According to various schools of Indian philosophy, every action, intent or preparation by an individual leaves a samskara (impression, impact, imprint) in the deeper structure of the person's mind. These impressions then await volitional fruition in that individual's future, in the form of hidden expectations, circumstances or a subconscious sense of self-worth. These Samskaras manifest as tendencies, karmic impulses, subliminal impressions, habitual potencies or innate dispositions. In ancient Indian texts, the theory of Samskara explains how and why human beings remember things, and the effect that memories have on people's suffering, happiness and contentment.

==Etymology and meaning==
The Sanskrit word saṃskāra (संस्कार) has various context-driven meanings that broadly refer to "the putting together, accomplishing well, making perfect, a form of solemn recognition and getting ready" and "mental impression, recollection".

The first use of the term, which relies primarily on its first definition, refers to Hindu rites of passage.

The second definition presents saṃskāra as a form of disposition, impression, or behavioral inclination. In this sense, it is used as a psychological concept in some Indian philosophies, such as Yoga. The concept of saṃskāra is also discussed as Vasana (Sanskrit: वासना vāsanā), particularly in the Vaiśeṣika school of Hinduism. Vasana also means "impression, inclination of anything remaining unconsciously in the mind".

==Context==
Samskara, or Sankhara, is a significant concept across major schools of Hindu philosophy as well as Buddhism and Jainism. The schools of Indian philosophy differ on the specific mechanisms about how samskara operates at the subconscious level.
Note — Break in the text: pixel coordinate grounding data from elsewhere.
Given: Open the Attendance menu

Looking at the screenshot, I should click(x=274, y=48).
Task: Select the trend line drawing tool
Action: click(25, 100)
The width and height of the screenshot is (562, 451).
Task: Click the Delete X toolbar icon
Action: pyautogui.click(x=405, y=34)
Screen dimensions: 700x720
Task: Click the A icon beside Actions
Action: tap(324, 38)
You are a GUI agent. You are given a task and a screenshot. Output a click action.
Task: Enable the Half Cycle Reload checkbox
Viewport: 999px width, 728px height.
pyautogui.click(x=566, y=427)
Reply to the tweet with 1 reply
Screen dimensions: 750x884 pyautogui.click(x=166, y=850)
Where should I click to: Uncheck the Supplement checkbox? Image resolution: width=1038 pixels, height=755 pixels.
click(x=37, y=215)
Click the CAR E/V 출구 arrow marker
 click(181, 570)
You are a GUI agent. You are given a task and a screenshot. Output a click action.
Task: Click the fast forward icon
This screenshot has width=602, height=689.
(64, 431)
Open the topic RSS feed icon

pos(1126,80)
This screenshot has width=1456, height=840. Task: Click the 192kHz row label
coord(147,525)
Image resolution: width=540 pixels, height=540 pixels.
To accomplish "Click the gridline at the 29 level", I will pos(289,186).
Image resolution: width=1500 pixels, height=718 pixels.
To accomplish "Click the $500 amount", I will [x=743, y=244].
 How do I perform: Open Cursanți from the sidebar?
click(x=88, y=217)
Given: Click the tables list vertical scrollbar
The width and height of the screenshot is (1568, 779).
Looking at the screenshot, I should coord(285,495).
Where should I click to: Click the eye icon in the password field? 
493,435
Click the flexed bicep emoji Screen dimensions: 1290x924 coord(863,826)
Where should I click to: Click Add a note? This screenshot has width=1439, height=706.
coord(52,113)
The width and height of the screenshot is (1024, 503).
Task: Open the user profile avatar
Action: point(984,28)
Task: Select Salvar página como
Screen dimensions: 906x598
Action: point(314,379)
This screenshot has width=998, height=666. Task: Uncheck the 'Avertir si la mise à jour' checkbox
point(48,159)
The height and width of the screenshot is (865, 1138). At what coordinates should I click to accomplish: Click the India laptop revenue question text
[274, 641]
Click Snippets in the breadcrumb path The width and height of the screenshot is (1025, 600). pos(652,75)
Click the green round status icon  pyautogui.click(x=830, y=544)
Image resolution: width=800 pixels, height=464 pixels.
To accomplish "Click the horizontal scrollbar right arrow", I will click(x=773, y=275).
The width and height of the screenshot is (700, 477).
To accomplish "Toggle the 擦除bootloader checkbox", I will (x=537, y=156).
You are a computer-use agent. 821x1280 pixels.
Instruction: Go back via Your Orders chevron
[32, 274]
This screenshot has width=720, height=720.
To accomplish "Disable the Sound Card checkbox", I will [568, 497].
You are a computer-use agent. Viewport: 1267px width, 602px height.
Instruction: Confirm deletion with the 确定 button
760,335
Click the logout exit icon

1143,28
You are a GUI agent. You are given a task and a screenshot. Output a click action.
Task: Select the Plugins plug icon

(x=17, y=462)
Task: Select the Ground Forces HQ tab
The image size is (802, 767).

For example, Buddhism considers samskara as "causal continua" while being consistent with its "there is no self, no soul" premise, whereas the Vedic traditions within Hinduism consider samskara as "relational properties" (an impression, mark, impulse, tendency or a form of psychological potential energy within) that rests inside the "self, soul" of every person. In Yoga, Vedanta and Nyaya schools of Hinduism, samskara constitute an affective and motivational field that contributes to the value structure within the person. They subconsciously or consciously endorse the basic inner drives that propel a human being in future action, future premises, future thoughts or future judgments.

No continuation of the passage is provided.